A correlação é uma medida que informa o quanto uma variável está relacionada a outra variável. Isto é, o quanto a variação em uma variável acompanha a variação em outra variável.

O número da correlação geralmente vai de -1 a 1.

Um exemplo de correlação ocorre entre as variáveis depressão e ansiedade. Não é incomum uma pessoa com sintomas de ansiedade estar também apresentando sintomas de depressão, e vice-versa.

Ou seja, essas duas variáveis estão correlacionadas. A variação em uma delas vai ser acompanhada pela variação na outra variável. Vamos continuar nesse exemplo indo por partes.

Os sintomas de depressão podem incluir tristeza, falta de ânimo e dificuldade de reter interesse. Já os sintomas de ansiedade estão relacionados a agitação, a uma pessoa sentir que está prestes a entrar em pânico e a uma pessoa sentir-se assustada sem motivo (veja o artigo de Patias, Machado, Bandeira, & Dell’Aglio).

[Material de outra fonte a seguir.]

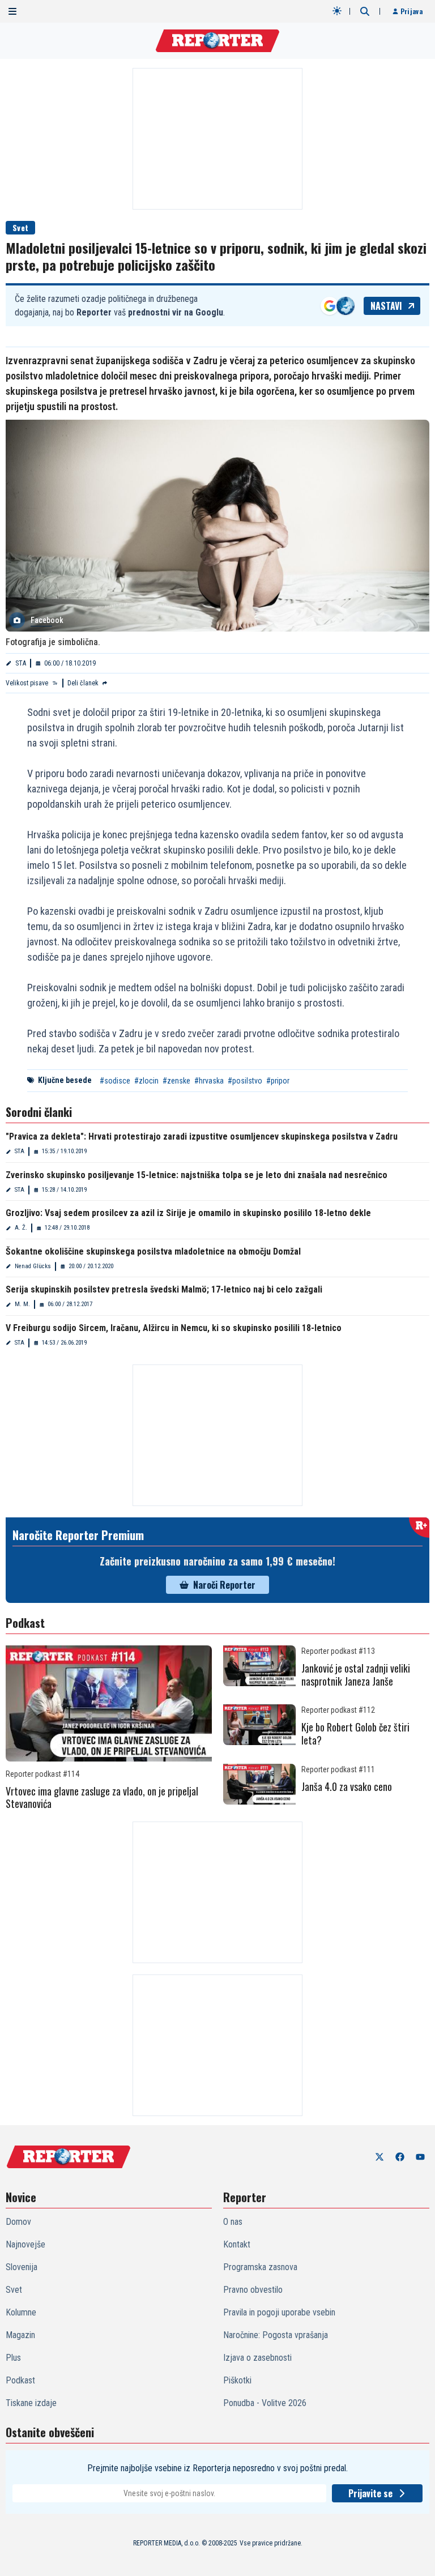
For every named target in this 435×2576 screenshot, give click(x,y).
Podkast (20, 2380)
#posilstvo (245, 1080)
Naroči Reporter (224, 1585)
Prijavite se (370, 2493)
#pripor (277, 1080)
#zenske (176, 1080)
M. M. (22, 1304)
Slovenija (21, 2267)
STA (20, 663)
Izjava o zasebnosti (257, 2357)
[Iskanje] (365, 11)
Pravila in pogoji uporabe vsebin (279, 2312)
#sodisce (115, 1080)
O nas (232, 2221)
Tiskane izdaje (31, 2403)
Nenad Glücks (33, 1266)
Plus (13, 2357)
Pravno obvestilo (253, 2289)
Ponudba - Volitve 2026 (264, 2403)
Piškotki (237, 2380)
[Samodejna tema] (337, 11)
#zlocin (146, 1080)
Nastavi (386, 306)
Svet (20, 227)
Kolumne (21, 2312)
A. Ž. (21, 1227)
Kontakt (236, 2244)
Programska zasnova (260, 2267)
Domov (18, 2221)
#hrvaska (209, 1080)
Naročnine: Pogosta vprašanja (275, 2335)
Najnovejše (25, 2244)
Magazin (20, 2335)
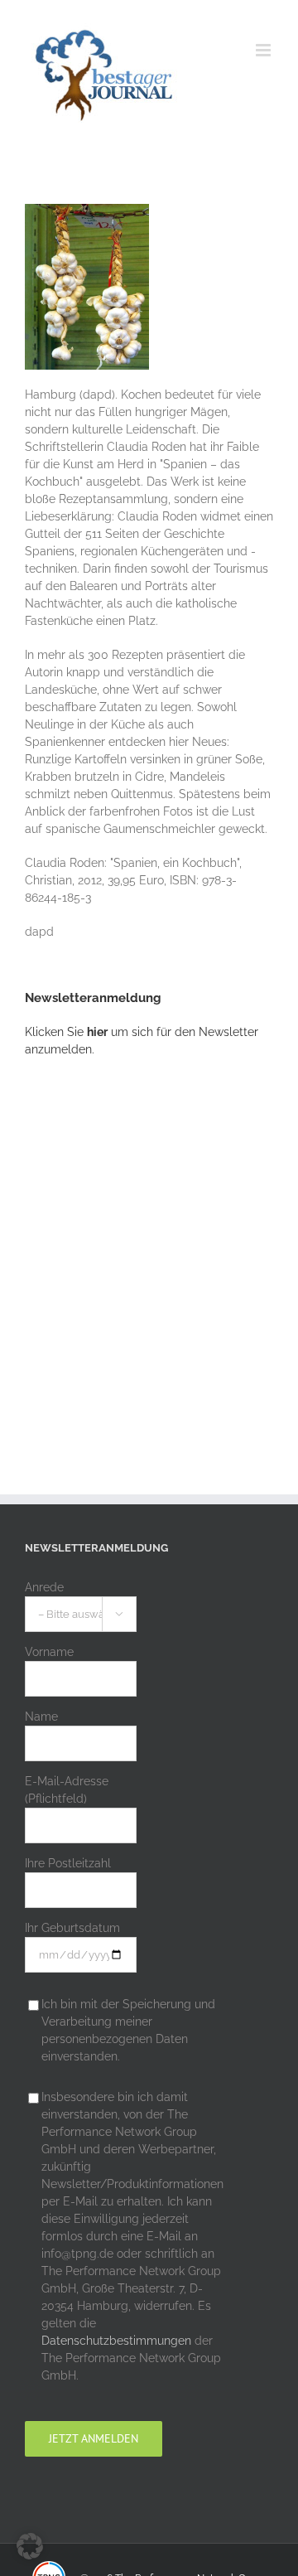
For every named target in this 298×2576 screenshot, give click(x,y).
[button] (30, 2546)
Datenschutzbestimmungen (116, 2340)
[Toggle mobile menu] (264, 50)
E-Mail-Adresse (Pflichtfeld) (66, 1790)
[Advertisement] (149, 1245)
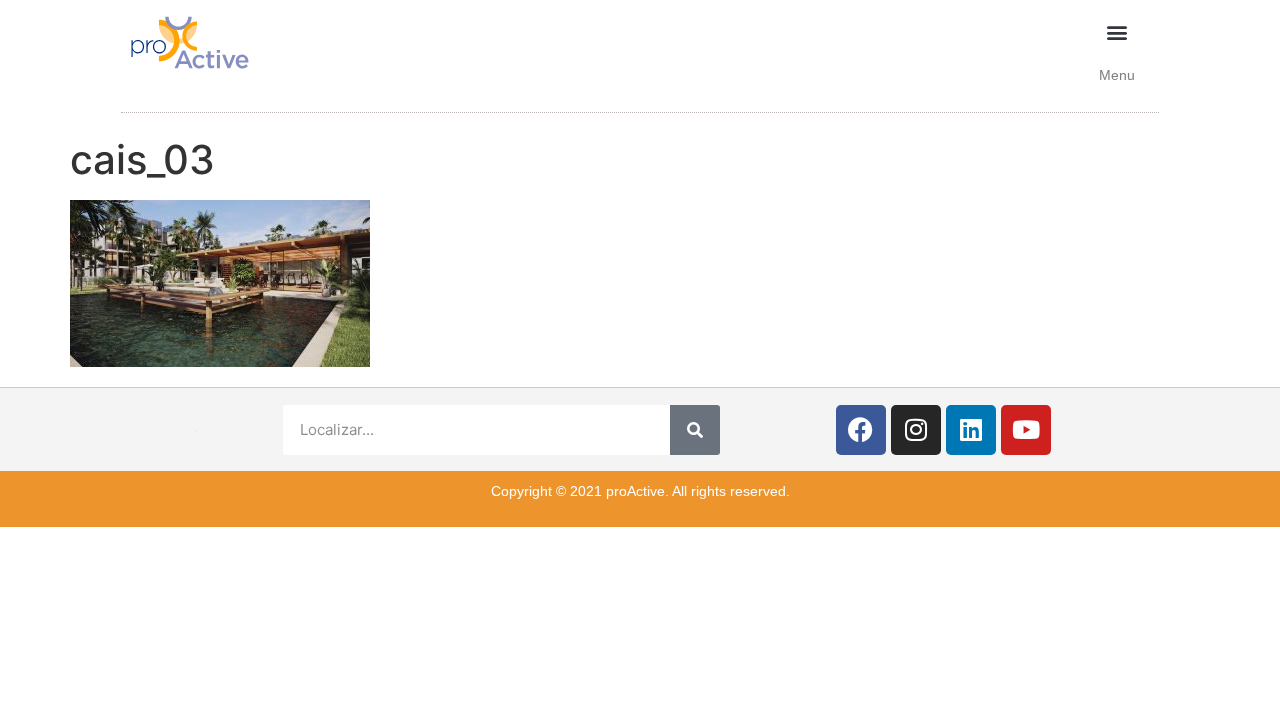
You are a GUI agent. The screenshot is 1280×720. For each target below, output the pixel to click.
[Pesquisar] (695, 430)
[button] (1117, 31)
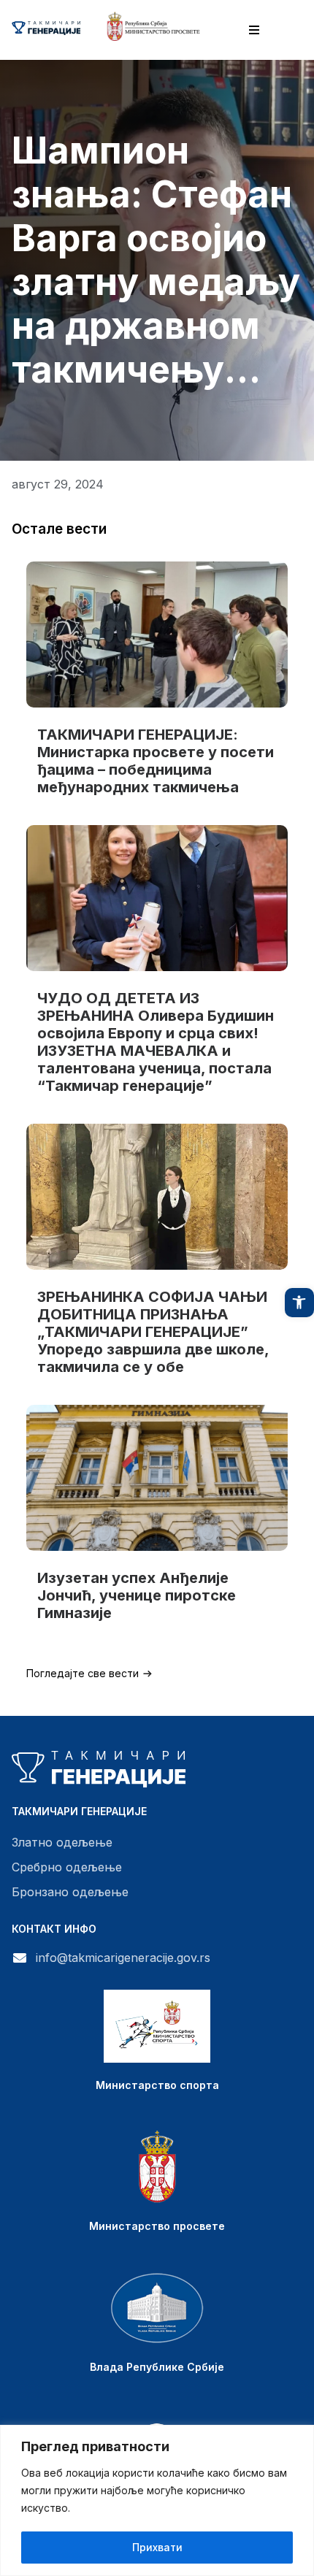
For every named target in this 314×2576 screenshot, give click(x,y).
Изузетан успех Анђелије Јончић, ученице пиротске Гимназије (136, 1595)
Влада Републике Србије (157, 2367)
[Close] (298, 2437)
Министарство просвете (157, 2226)
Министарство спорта (157, 2085)
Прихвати (157, 2547)
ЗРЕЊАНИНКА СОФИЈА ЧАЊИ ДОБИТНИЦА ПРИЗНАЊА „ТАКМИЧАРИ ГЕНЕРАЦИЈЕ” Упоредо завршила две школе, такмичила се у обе (153, 1332)
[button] (299, 1302)
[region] (157, 2500)
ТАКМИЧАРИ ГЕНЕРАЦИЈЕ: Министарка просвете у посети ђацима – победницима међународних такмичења (155, 761)
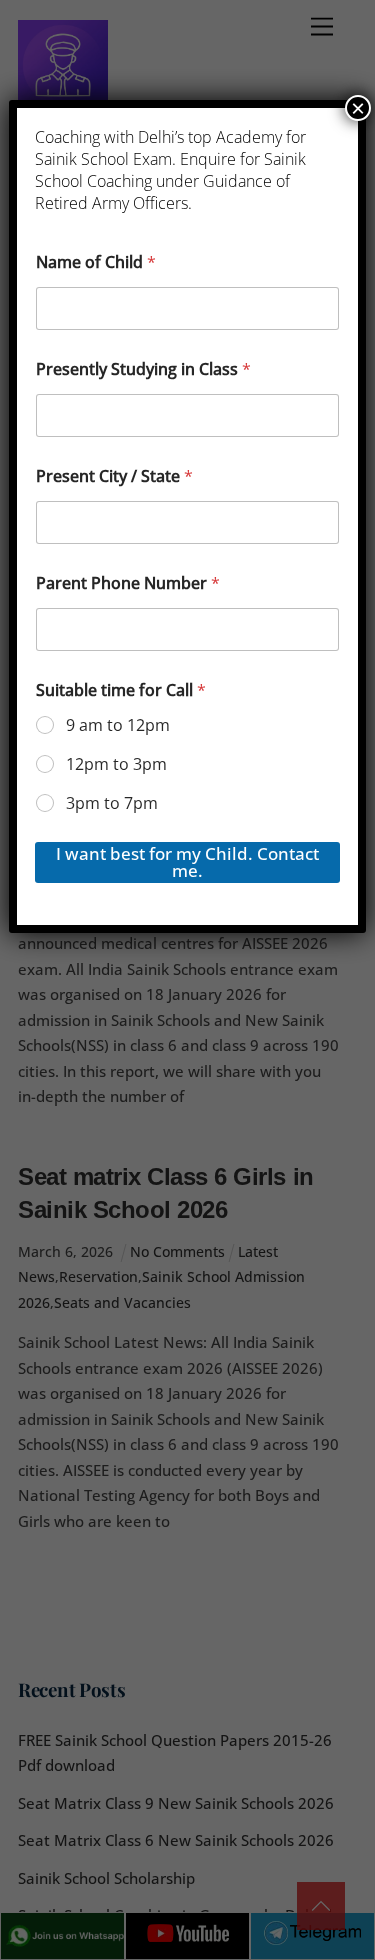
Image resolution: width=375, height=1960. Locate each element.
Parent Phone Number (128, 583)
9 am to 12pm (118, 725)
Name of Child (96, 262)
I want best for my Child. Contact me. (187, 862)
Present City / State (114, 476)
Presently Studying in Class (143, 369)
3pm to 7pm (112, 803)
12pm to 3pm (116, 764)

Quando a depressão de uma pessoa aumenta, o seu nível de ansiedade tende a aumentar junto. Quando a depressão de uma pessoa diminui, seu nível de ansiedade tende a diminuir junto.

Da mesma forma, quando a ansiedade de uma pessoa aumenta, o seu nível de depressão tende a aumentar junto. Quando a ansiedade de uma pessoa diminui, seu nível de depressão tende a diminuir junto.

A variação da depressão acompanha a variação da ansiedade, assim como a variação da ansiedade acompanha a variação da depressão. Ou seja, essas variáveis andam juntas. Melhor ainda, a correlação entre elas é positiva (entre 0 e 1). Isso porque quando uma aumenta, a outra tende a aumentar; quando uma diminui, a outra tende a diminuir. Caso o aumento de uma seja acompanhado pela diminuição na outra, estaríamos na presença de uma correlação negativa.

De toda a forma, em termos estatísticos, pode-se dizer que depressão e ansiedade possuem variância compartilhada. Essa variância compartilhada entre as duas variáveis é chamada de covariância.

Aí vai uma figura mostrando uma correlação linear indo de 1 até -1.

https://algobeans.com/2016/01/31/regression-correlation-tutorial/

Entender a covariância e de onde ela surge é a chave para entender o que é correlação. Antes de passarmos aos cálculos, aos exemplos!

100% juntinhas

Digamos que estamos medindo depressão e também ansiedade, em duas escalas separadas, cada uma dessas indo de 1 a 10. Uma pessoa, em um primeiro momento, marca 7 em depressão e 7 em ansiedade. Um mês depois, ela marca 5 no escore de depressão e 5 no escore de ansiedade. Passados mais três meses, as mesmas escalas são aplicadas, e a pessoa marca 6 em depressão e 6 em ansiedade.

Esse é o cenário:

  • Depressão: 7, Ansiedade: 7
  • Depressão: 5 (-2), Ansiedade: 5 (-2)
  • Depressão: 6 (+1), Ansiedade: 6 (+1)

O que isso nos diz sobre essas duas variáveis? Isso nos diz que as duas variáveis possuem uma variância compartilhada de 100% — uma alteração em uma variável é acompanhada por uma mudança de igual magnitude na outra variável.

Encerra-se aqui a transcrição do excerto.